## WHAT YOU HAVE TO DO
Rewrite only the items from the line holding "Task: Click the squad shirt icon" through the line holding "This screenshot has width=697, height=616.", inclusive. Replace "squad" with "team" and leave everything else unchanged.

++++++++++++++++++++

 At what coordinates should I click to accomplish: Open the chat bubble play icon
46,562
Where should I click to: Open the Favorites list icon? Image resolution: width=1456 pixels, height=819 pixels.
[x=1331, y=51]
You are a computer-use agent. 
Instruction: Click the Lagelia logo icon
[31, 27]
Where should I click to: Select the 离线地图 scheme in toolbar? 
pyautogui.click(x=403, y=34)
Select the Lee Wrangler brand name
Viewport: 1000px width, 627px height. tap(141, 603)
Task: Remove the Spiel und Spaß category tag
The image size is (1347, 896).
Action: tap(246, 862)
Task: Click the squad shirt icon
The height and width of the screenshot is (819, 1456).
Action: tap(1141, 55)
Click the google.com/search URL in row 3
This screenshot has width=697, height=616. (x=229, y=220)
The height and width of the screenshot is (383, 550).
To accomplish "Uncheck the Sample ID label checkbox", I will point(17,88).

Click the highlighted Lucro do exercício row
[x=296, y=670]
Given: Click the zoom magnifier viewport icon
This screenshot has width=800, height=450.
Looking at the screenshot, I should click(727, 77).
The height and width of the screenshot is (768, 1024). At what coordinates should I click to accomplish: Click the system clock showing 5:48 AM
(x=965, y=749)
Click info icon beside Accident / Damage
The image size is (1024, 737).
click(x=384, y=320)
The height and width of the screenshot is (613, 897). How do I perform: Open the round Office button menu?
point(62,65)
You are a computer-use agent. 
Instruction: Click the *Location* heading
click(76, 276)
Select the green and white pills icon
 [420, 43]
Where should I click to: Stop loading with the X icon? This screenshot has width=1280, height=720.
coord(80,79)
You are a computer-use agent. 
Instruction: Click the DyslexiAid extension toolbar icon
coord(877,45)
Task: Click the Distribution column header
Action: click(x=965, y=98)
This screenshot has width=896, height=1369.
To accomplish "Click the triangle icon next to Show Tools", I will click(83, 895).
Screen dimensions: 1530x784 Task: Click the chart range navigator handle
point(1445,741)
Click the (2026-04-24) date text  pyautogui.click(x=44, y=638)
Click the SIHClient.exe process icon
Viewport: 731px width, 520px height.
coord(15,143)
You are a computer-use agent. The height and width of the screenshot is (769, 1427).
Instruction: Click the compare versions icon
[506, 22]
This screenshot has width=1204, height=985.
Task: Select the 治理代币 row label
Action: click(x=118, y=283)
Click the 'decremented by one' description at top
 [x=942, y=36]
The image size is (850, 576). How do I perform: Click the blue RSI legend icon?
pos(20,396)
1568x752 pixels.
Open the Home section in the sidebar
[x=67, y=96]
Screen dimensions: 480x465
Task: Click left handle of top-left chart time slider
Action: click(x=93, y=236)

++++++++++++++++++++

## WRITTEN RESPONSE
Task: Click the team shirt icon
The height and width of the screenshot is (819, 1456).
Action: tap(1141, 55)
Click the google.com/search URL in row 3
This screenshot has width=697, height=616. (x=229, y=220)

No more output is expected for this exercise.